Моя книга вышла в конце августа, и с тех пор я в течение нескольких месяцев переезжала из города в город, с презентации на автограф-сессии, с дискуссии в книжные магазины, библиотеки, медиатеки, где меня ждали всё более многочисленные читатели.
Порой из-за этого меня охватывало чувство, что я добилась цели, увлекла с собой, за собой тысячи читателей; чувство, разумеется, обманчивое – что меня услышали и поняли.
Я написала книгу, значения которой даже не представляла.
Я написала книгу, впечатление от которой среди моих близких и моего окружения станет распространяться волнами, побочного действия которых я не могла предвидеть.
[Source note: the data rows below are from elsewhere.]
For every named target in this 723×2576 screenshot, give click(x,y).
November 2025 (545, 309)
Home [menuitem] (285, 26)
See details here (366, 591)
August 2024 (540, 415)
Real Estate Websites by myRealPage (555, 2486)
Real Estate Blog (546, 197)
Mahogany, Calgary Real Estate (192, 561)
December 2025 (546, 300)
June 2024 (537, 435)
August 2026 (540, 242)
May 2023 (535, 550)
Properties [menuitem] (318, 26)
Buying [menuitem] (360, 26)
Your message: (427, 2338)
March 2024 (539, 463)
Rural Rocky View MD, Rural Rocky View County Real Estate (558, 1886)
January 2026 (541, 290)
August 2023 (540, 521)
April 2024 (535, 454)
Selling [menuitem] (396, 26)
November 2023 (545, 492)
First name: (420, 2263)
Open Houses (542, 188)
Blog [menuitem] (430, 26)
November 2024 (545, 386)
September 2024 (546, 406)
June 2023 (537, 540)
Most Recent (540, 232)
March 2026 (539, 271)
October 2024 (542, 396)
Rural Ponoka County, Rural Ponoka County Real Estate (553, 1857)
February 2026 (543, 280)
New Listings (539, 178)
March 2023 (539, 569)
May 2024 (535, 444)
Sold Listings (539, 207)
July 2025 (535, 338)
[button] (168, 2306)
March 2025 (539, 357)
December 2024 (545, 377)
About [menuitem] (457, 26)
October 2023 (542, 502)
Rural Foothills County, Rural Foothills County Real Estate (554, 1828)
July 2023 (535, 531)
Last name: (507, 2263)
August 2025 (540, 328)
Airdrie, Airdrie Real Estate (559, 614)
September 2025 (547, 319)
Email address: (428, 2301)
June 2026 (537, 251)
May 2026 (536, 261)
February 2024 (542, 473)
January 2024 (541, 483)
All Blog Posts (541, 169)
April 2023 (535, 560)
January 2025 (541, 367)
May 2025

Книгу, которая незамедлительно укажет на мои нерушимые основы, но также и на моих ложных союзников; книгу, чье замедленное действие будет продолжаться долго.
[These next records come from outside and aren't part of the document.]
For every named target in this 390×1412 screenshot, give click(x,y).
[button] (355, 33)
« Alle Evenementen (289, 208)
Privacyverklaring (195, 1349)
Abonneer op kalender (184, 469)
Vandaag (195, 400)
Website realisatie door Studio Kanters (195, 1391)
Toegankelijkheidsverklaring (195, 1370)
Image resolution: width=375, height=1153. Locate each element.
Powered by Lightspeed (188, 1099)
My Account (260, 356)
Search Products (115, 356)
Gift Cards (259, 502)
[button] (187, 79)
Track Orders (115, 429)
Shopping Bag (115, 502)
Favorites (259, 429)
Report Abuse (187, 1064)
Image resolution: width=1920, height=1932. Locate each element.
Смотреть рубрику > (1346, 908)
Я не представляла себе ни многократного умножения предмета, ни последствий этого, не представляла этой фотографии моей матери, растиражированной сотнями, а потом и тысячами экземпляров. Этой фотографии, помещенной на суперобложку и широко поспособствовавшей распространению текста. Этой фотографии, очень скоро отделившейся от самого ее образа и с тех пор ставшей портретом не моей матери, а персонажа романа, тревожного и излучавшего особую энергетику.
Я не представляла взволнованных и робеющих читателей, не представляла себе, что кое-кто расплачется передо мной и как мне будет трудно сдерживаться, чтобы не плакать вместе с ними.
И был тот самый первый раз, в Лилле, когда хрупкая молодая женщина, очевидно, изнуренная частым пребыванием в больницах, призналась, что роман дал ей безумную, безрассудную надежду на то, что, несмотря на болезнь, несмотря на то, что уже случилось и чего нельзя исправить, несмотря на то, что «из-за нее» пришлось вынести ее детям, они, может быть, смогут любить ее…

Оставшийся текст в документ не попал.